Vasquez, who has been in the U. S. since she was age 2, considers herself to beMexican-American,
“I pride myself in being Mexican and being part of Mexican culture. I also feel I am part of America because I live here; I was raised here. I feel a little attacked just because I was born in a different place.” she said.
Vasquez finds Richland to be very welcoming.
“It feels like a safe place for people whose first language is not English. No one here judges. Everyone here that I’ve met has been accepting,” said Vasquez.
On June 29, Attorney General Ken Paxton threatened a lawsuit to eliminate DACA if the secretary of Homeland Security does not eliminate the program by Sept. 5. That deadline is today. There have been many reports that President Trump will either direct the elimination of DACA or simply not challenge the forthcoming lawsuit by Paxton. Vazquez reacted, “I couldn’t believe it. DACA doesn’t harm anyone.”
Former President Barack Obama took executive action to create what’s known as the DACA program on June 14, 2012. In rsponse to the failure of Congress to pass the so-called Dream Act., Obama said, “It makes no sense to expel talented young people, who, for all intents and purposes, are Americans.”
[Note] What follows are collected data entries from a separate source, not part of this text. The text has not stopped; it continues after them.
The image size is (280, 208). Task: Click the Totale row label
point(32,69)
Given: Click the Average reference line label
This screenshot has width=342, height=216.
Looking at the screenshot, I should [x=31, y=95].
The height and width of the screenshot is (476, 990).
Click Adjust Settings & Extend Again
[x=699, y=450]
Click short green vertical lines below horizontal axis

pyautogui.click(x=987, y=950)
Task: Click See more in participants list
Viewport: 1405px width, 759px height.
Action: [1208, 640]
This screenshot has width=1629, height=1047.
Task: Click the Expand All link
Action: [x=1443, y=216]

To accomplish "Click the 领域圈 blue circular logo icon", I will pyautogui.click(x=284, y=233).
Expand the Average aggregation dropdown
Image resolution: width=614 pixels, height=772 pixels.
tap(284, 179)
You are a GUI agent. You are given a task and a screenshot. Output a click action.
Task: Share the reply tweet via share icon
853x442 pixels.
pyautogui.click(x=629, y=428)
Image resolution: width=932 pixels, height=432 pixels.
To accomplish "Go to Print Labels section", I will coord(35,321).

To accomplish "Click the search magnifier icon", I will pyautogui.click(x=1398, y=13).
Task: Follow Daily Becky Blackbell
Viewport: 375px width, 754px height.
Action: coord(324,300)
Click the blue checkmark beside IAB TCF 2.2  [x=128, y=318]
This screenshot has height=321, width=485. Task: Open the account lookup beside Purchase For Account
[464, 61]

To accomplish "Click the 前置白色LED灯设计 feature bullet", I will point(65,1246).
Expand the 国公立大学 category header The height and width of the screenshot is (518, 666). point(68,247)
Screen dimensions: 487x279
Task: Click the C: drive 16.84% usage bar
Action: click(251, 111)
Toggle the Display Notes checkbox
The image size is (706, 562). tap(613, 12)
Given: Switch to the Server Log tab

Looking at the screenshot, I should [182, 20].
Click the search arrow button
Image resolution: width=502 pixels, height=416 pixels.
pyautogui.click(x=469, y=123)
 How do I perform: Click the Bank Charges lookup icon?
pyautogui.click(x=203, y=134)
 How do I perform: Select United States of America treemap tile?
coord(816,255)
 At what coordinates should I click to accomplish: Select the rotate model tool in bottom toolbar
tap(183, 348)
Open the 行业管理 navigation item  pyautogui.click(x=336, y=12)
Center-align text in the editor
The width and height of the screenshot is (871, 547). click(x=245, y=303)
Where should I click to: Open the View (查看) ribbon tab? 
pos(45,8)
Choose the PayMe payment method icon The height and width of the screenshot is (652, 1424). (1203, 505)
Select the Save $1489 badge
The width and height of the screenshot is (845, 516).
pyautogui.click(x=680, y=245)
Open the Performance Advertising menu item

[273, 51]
In 2014, Obama attempted to expand the program under the name DAPA to include parents of children born in the United States. DAPA was overturned by the courts.
All this adds up to trouble for the estimated 800,000 recipients of DACA, who can, at least temporarily study and work legally in the United States. The issue hits home for many Richland students, like Vazquez, who have benefited from DACA.
The Office of Student Life and the Richland Student Government Association are hosting a Town Hall Meeting, “Know your Rights!” at noon, Sept. 12, in Crockett Hall, Room C140.
The full interview with Vazquez is available at RichlandStudentMedia.com/podcast.
This article is the first in a series.